Na apresentação aos governadores, o ministro garantiu que a PEC “não centraliza o uso de sistemas de tecnologia da informação; não intervém no comando das polícias estaduais; não diminui a atual competência dos estados e municípios; e não cria novos cargos públicos.” A ver.
A defesa de mudanças na Constituição passa, de acordo com o governo, pela concepção de que a natureza da criminalidade mudou, deixando de ser apenas local para ser também interestadual e transnacional.“Se no passado eram as gangues de bairro, o bandido isolado, violento que existia em uma cidade ou outra, em um estado ou outro, hoje nós estamos falando de uma organização criminosa que ganha contornos rápidos de organização mafiosa no Brasil, já que eles não só estão no crime, mas estão migrando para a economia real”, ressalta Rui Costa, ministro-chefe da Casa Civil.
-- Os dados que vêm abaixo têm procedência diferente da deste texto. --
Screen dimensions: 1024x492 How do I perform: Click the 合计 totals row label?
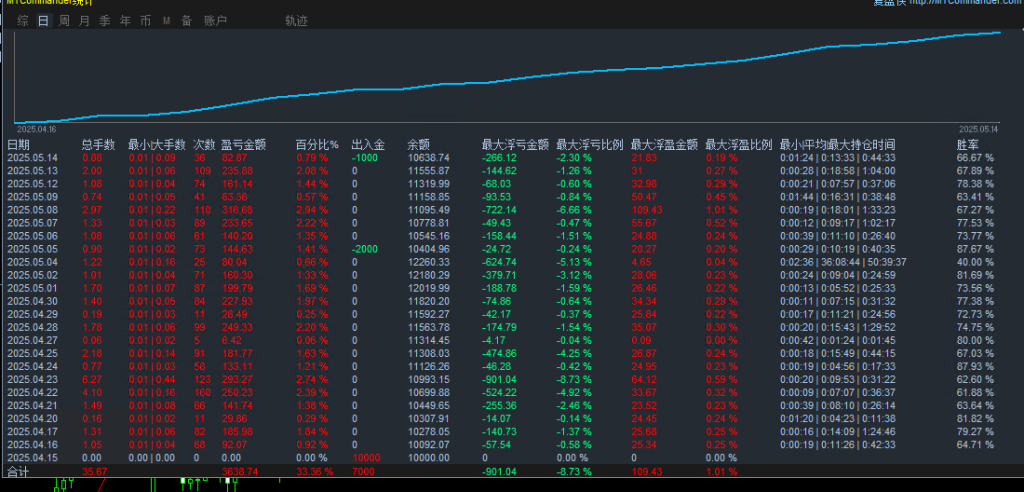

Que as dinâmicas criminais mudaram drasticamente de 1988 para cá é um fato. No entanto, é preciso compreender a questão para além das medidas de repressão. A PEC da Segurança padroniza diversas práticas no âmbito dos governos estaduais. No entanto, é preciso que haja mais investimento na prevenção básica nos municípios, onde começam as ilegalidades e por onde adolescentes e jovens enveredam pelo mundo do crime. Atuar apenas em uma das esferas, a repressiva, é o que já vem sendo feito há tempos. E, pelo próprio diagnóstico do governo, não tem dado certo.